COMPITO RICHIESTO 1: Riporta sotto forma di elenco numerato tutte le righe dei dati che seguono il testo su Carnage, saltando quelle vuote. Per favore, lascia fuori dalla risposta le immagini.
* * *
Nick Cave & Warren Ellis - Carnage

Carnage: primo disco di “canzoni” per Nick Cave e Warren Ellis.

Si ritorna a parlare di un disco in studio di Nick Cave un anno e mezzo dopo l’acclamato Ghosteen. Acclamato più o meno da tutti con la quasi unica eccezione di Tomtomrock. Il risultato di quella recensione fu una raffica di astiose cannonate (a salve, in verità) da parte dei caviani tutti d’un pezzo, ma anche di commenti tipo “Pure io lo trovo noioso, ma sembra sia un delitto di lesa maestà”.

Per tale ragione, prima di iniziare a parlare di Carnage, vale la pena fare una precisazione: la redazione di Tomtomrock  considera Nick Cave uno dei suoi musicisti di riferimento in quanto artista che ha dato spessore e autorevolezza al “rock” e ne ha parlato ogni qualvolta si è presentata  l’occasione (oltre ad averlo ascoltato in più occasioni dal vivo).  Ciò detto, un disco è una cosa con della musica dentro e in Ghosteen la musica si ascoltava con fatica, a prescindere dalle parole che erano sovente magnifiche.
* * *
COMPITO RICHIESTO 2: Secondo il testo su Carnage, quanto tempo dopo Ghosteen si torna a parlare di un disco in studio di Nick Cave?
* * *
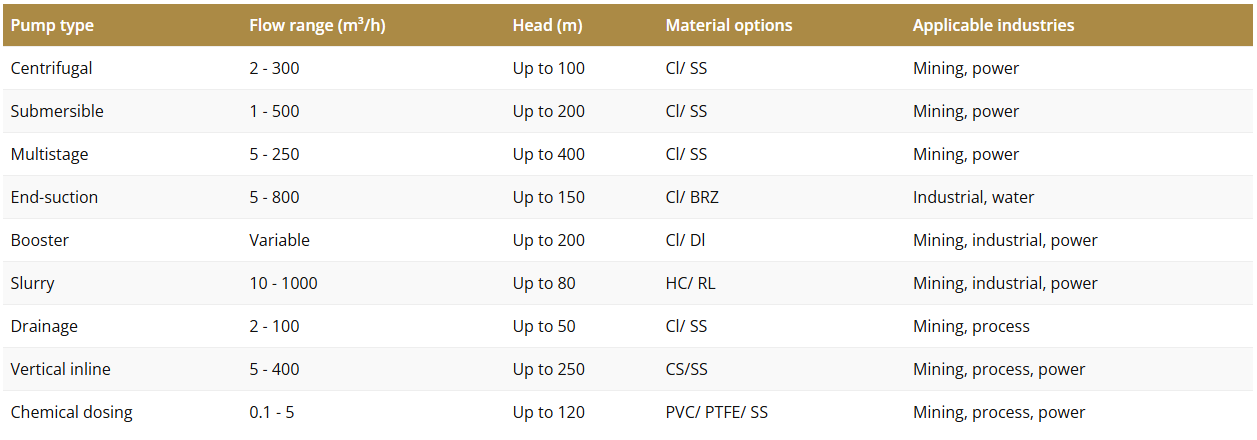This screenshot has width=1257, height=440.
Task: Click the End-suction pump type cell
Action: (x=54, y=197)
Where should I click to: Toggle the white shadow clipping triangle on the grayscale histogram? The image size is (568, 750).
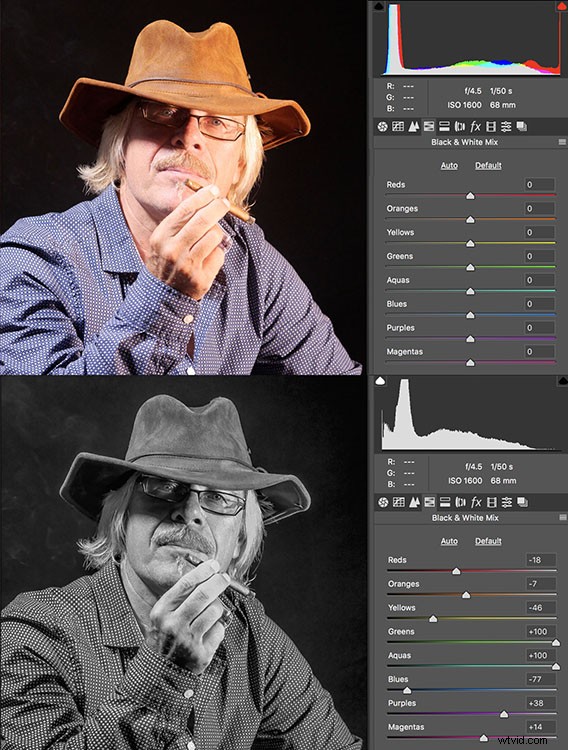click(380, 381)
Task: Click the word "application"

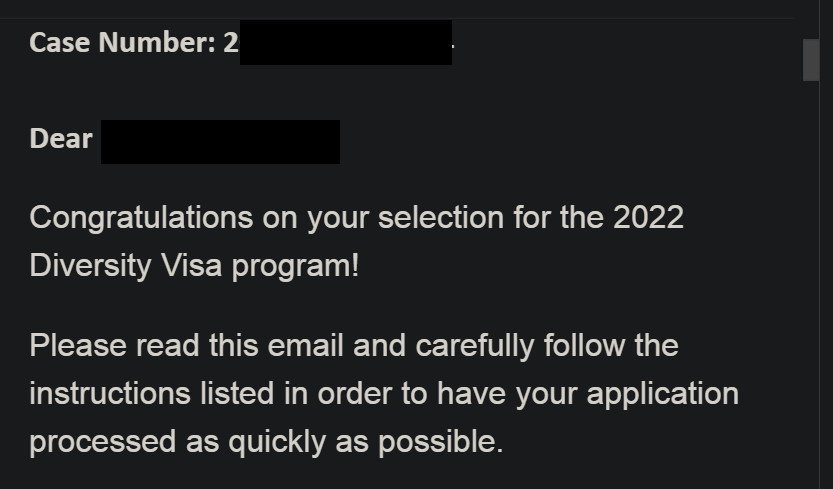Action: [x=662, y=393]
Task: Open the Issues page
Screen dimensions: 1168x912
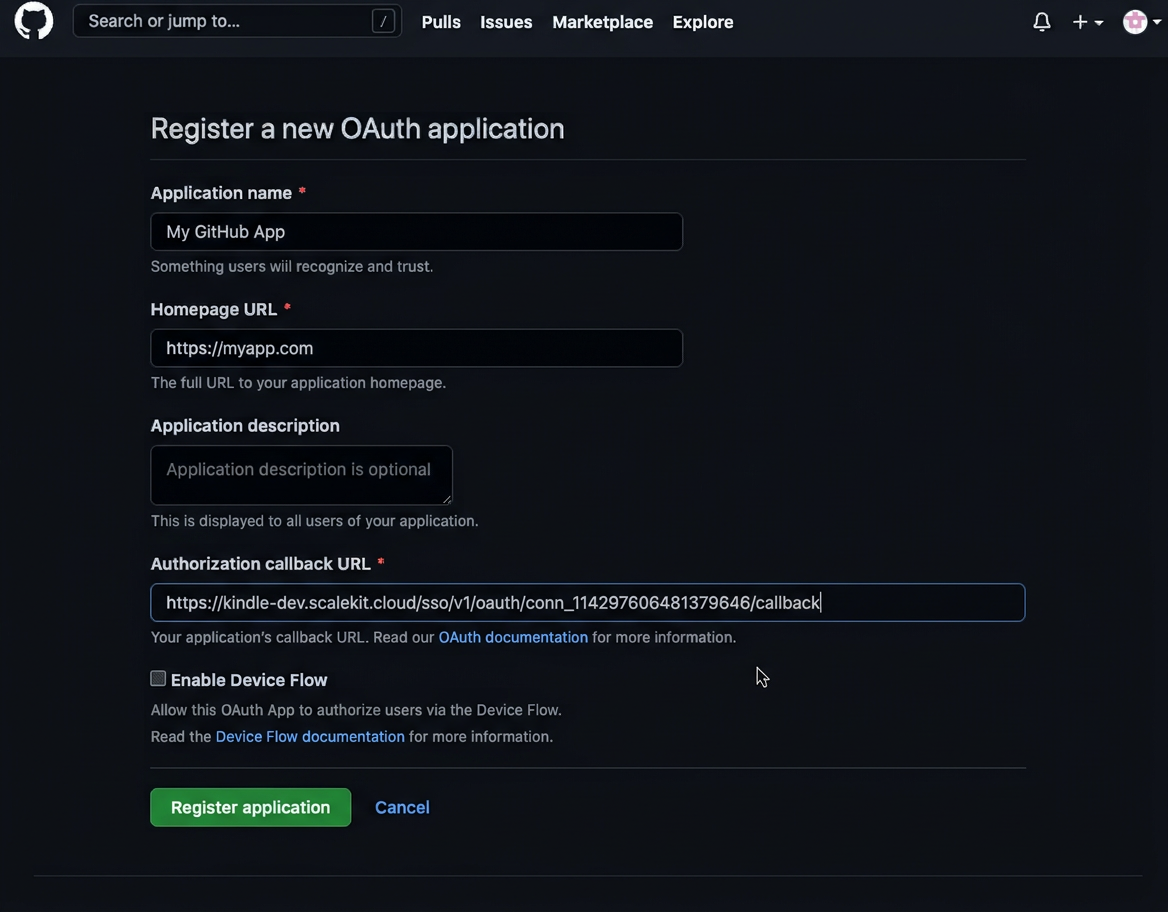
* * *
RISPOSTA CORRETTA 1:
1. This screenshot has width=1257, height=440.
2. Task: Click the End-suction pump type cell
3. Action: (x=54, y=197)
4. Where should I click to: Toggle the white shadow clipping triangle on the grayscale histogram? The image size is (568, 750).
5. click(380, 381)
6. Task: Click the word "application"
7. Action: [x=662, y=393]
8. Task: Open the Issues page
9. Screen dimensions: 1168x912

RISPOSTA CORRETTA 2: Un anno e mezzo dopo.